■ GIVEN INFORMATION ■
::::
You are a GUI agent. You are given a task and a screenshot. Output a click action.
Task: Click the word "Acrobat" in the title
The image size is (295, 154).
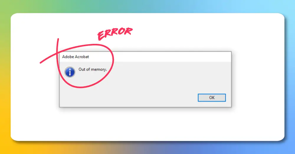[x=82, y=57]
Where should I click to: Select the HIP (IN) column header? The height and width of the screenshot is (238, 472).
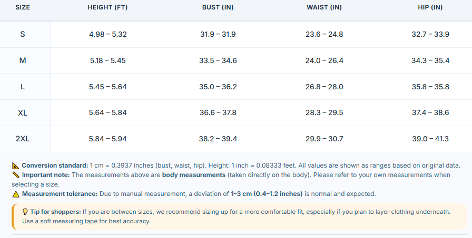[430, 7]
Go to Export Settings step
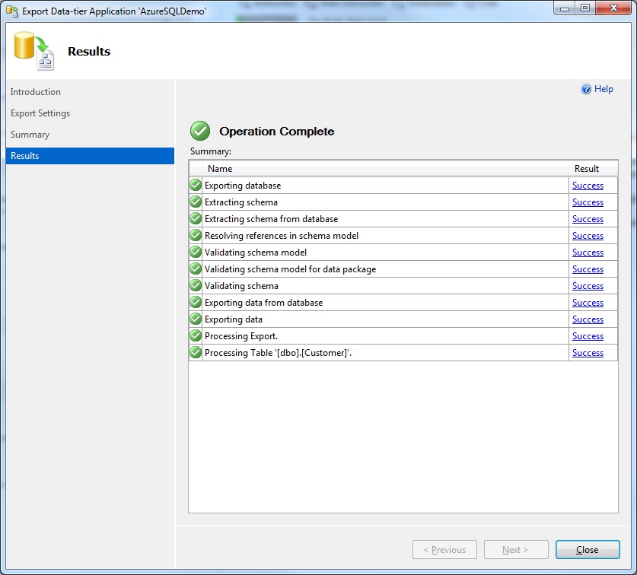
::::
■ PROBLEM REQUIREMENTS ■
Restrict the output to the lines from the one with "Task: Click the" through the last line of the material above. Print them exactly, leaving out every picture.

■ RESULT OF THE EXERCISE ■
Task: Click the word "Acrobat" in the title
The image size is (295, 154).
[x=82, y=57]
Where should I click to: Select the HIP (IN) column header? The height and width of the screenshot is (238, 472).
[430, 7]
Go to Export Settings step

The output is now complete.